[Task data]
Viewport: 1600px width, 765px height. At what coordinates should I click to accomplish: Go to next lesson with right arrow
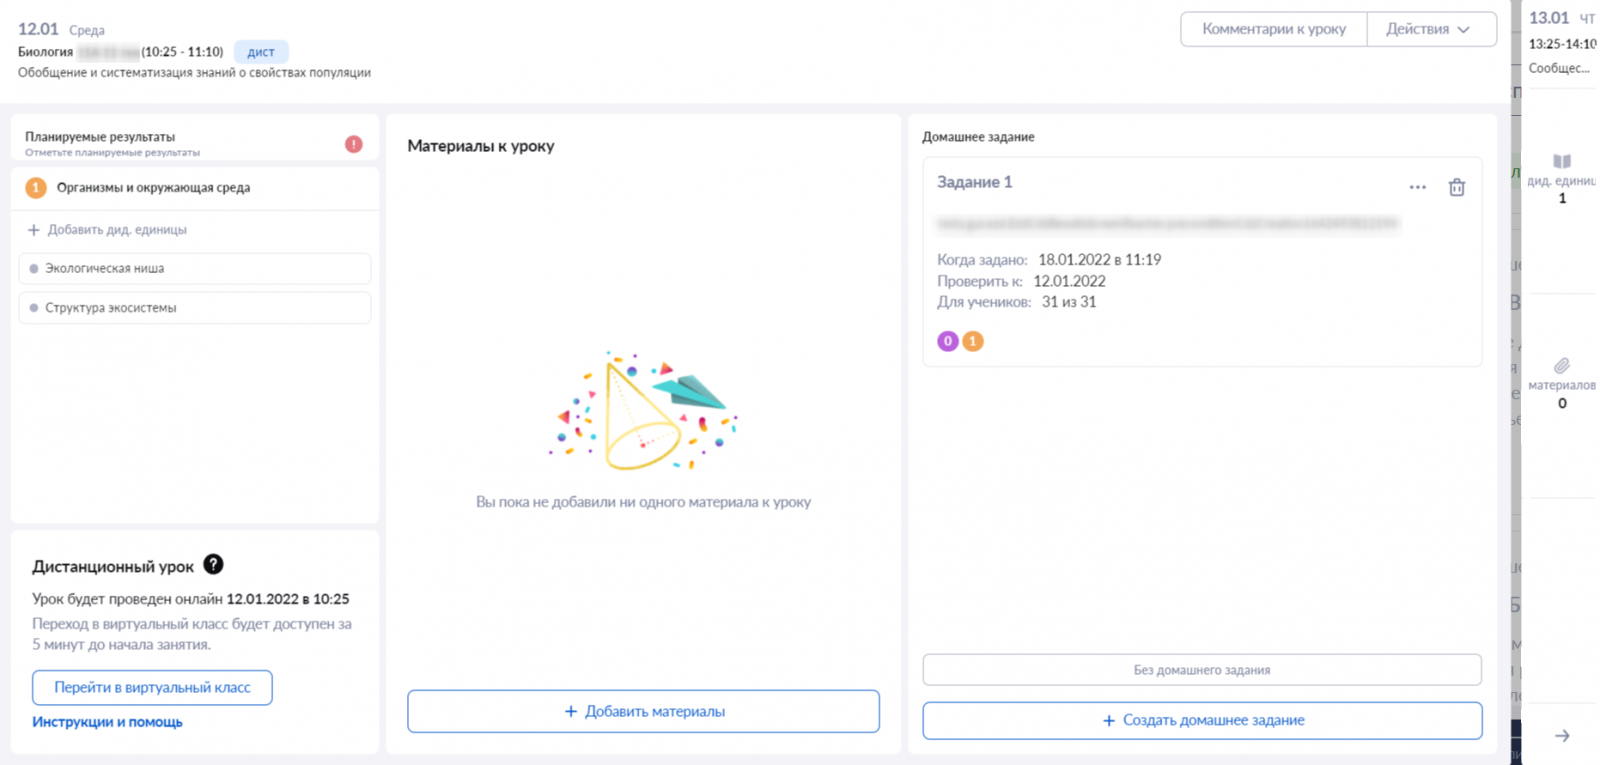click(x=1562, y=736)
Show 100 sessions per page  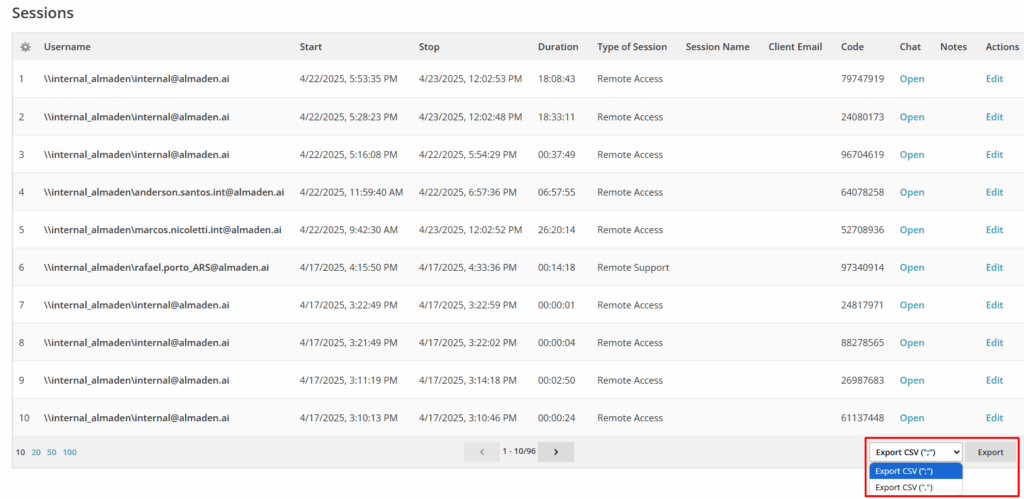70,452
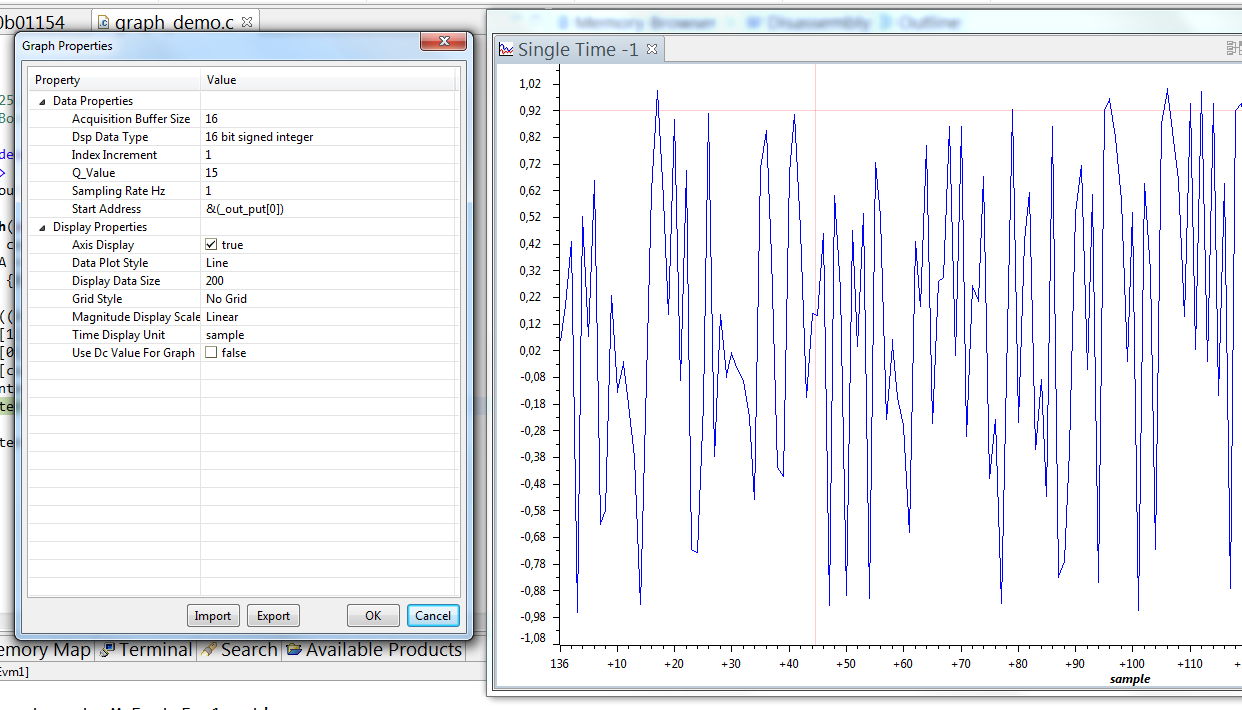This screenshot has width=1242, height=710.
Task: Click the Terminal view icon
Action: pos(109,649)
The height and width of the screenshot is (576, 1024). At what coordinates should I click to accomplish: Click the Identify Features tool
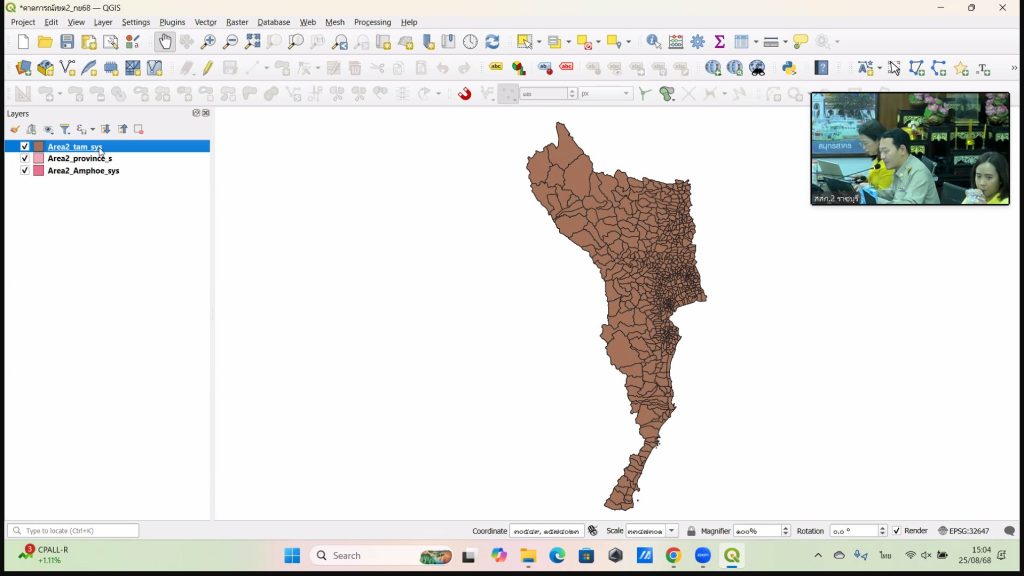[654, 42]
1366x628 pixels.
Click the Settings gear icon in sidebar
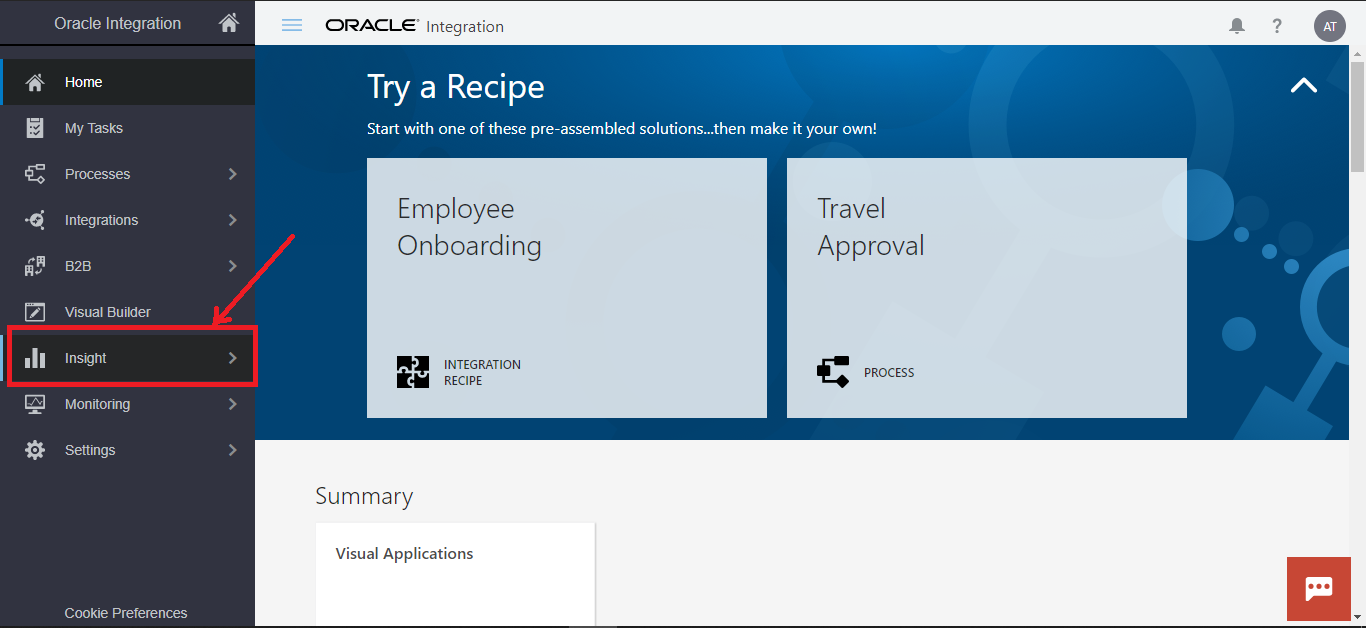(x=35, y=450)

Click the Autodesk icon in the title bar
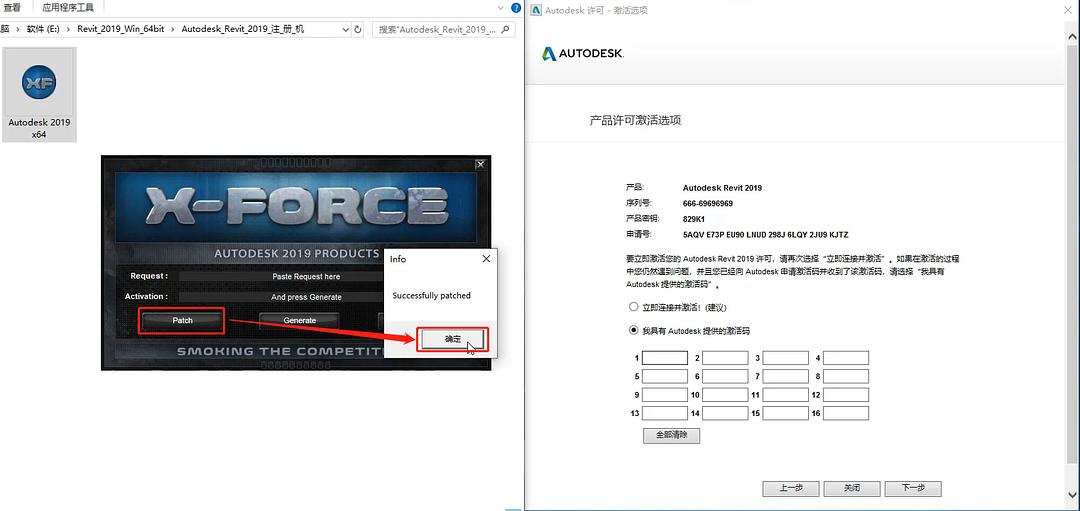click(x=536, y=10)
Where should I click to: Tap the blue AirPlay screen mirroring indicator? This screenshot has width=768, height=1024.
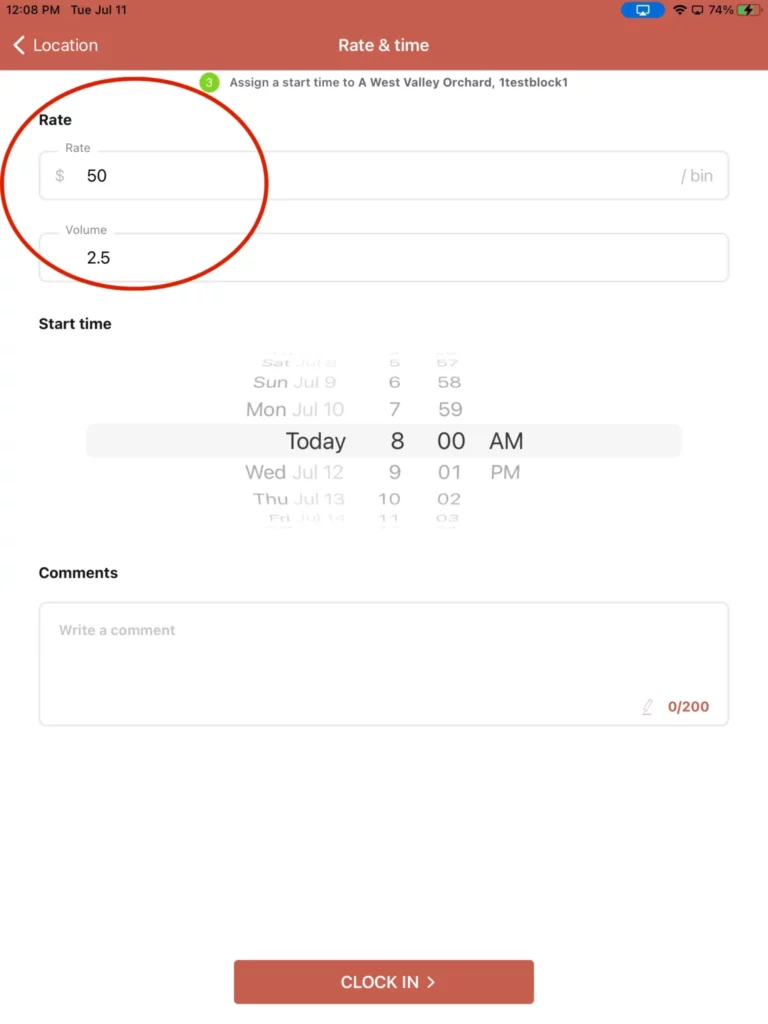643,10
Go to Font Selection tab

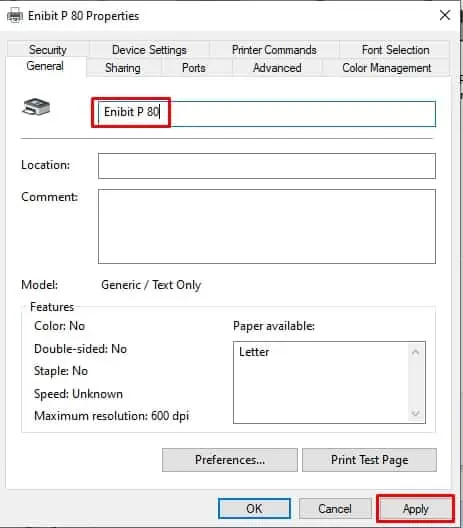click(x=395, y=50)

[Problem requirements] Pictures are to be omitted. Output verbatim only the lines from the one holding "Click the Autodesk icon in the title bar" through the end of the material, both included.

[Expected answer]
Click the Autodesk icon in the title bar
click(x=536, y=10)
Where should I click to: Tap the blue AirPlay screen mirroring indicator? This screenshot has width=768, height=1024.
643,10
Go to Font Selection tab

click(x=395, y=50)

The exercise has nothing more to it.